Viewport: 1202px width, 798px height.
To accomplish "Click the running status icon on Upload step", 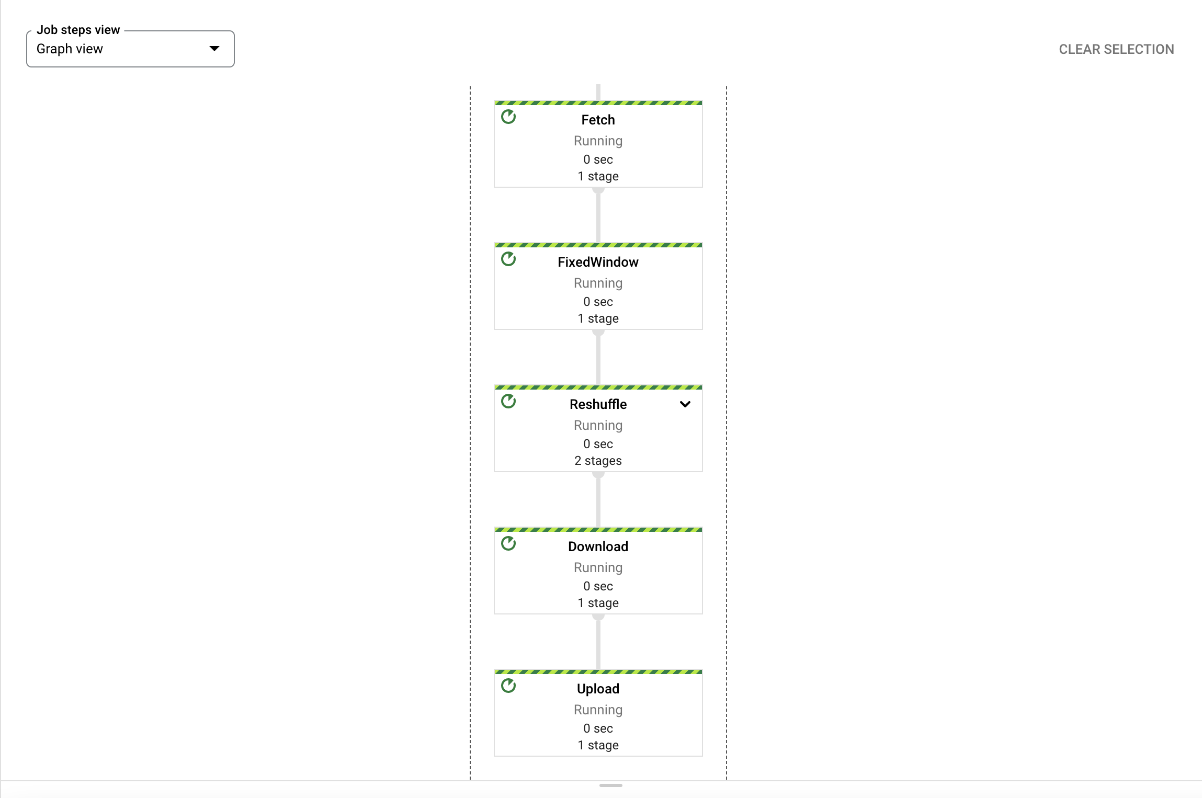I will tap(509, 686).
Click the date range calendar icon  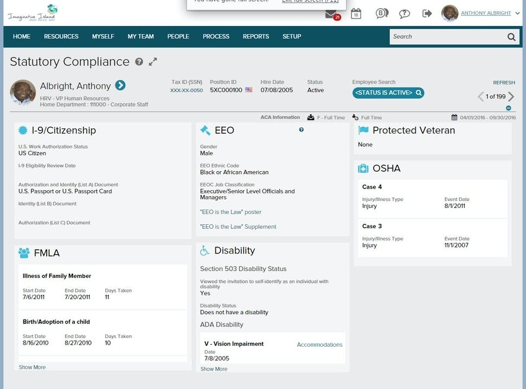click(x=454, y=117)
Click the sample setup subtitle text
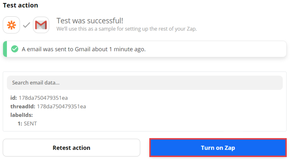 [126, 29]
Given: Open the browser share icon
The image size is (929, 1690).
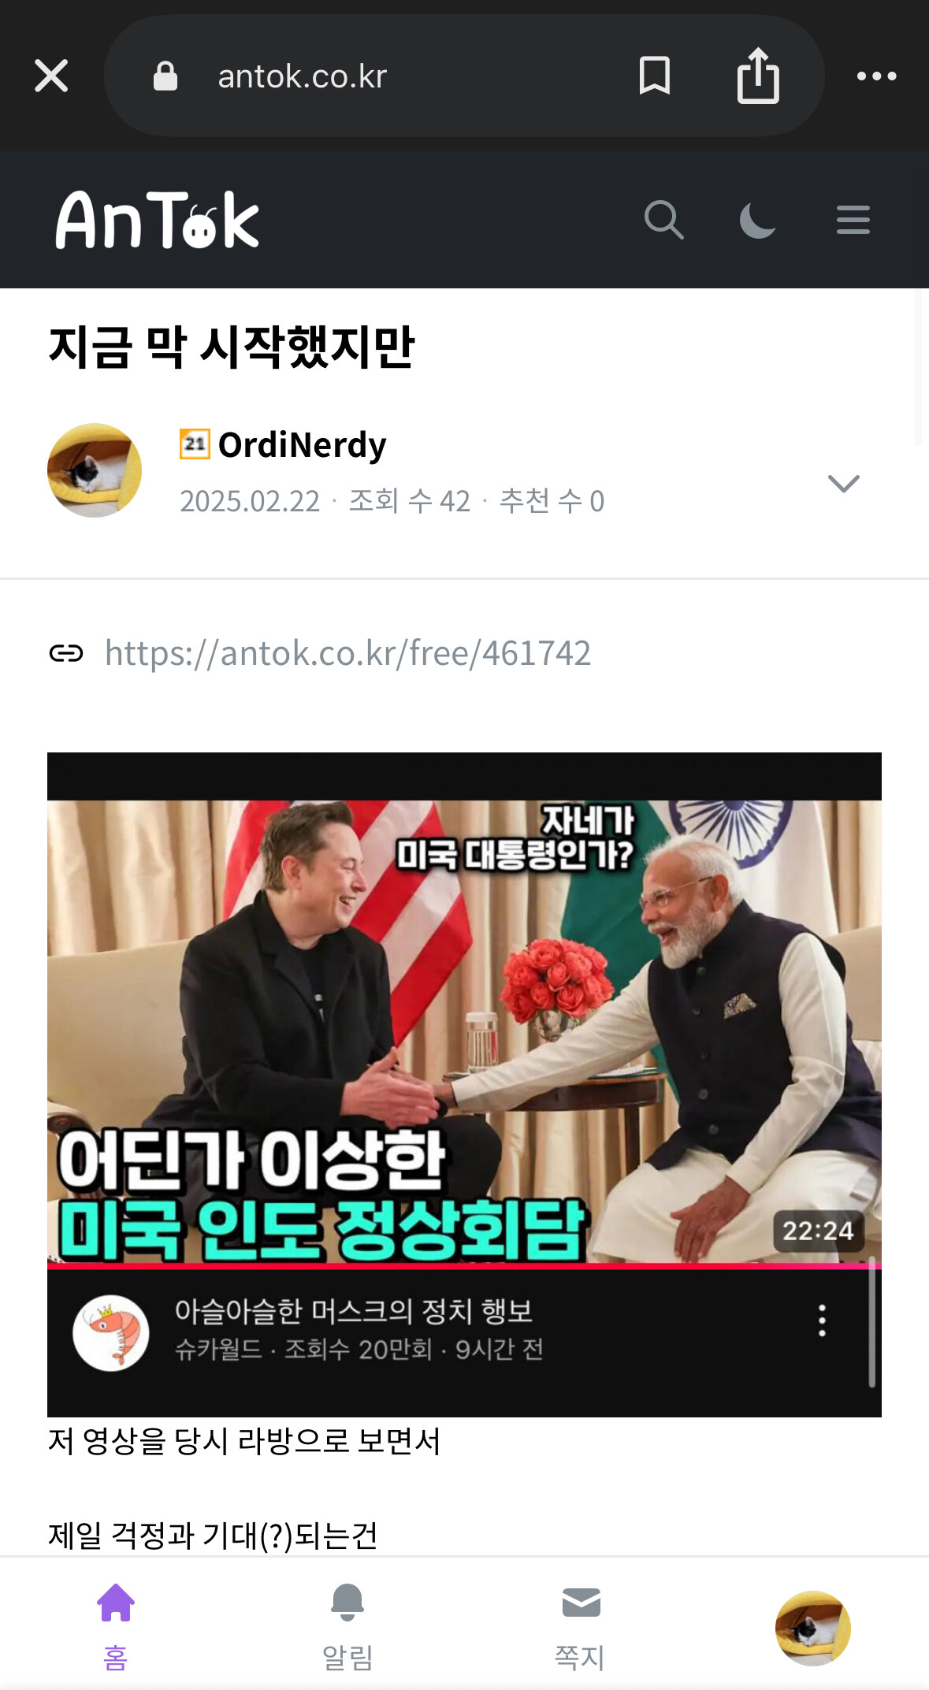Looking at the screenshot, I should point(758,76).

____

** Task **
Counting the line with "Given: Open the browser share icon" and the last line of the data above, transcribe those two lines and every line between them exactly, without the pictures.

** Expected answer **
Given: Open the browser share icon
The image size is (929, 1690).
Looking at the screenshot, I should point(758,76).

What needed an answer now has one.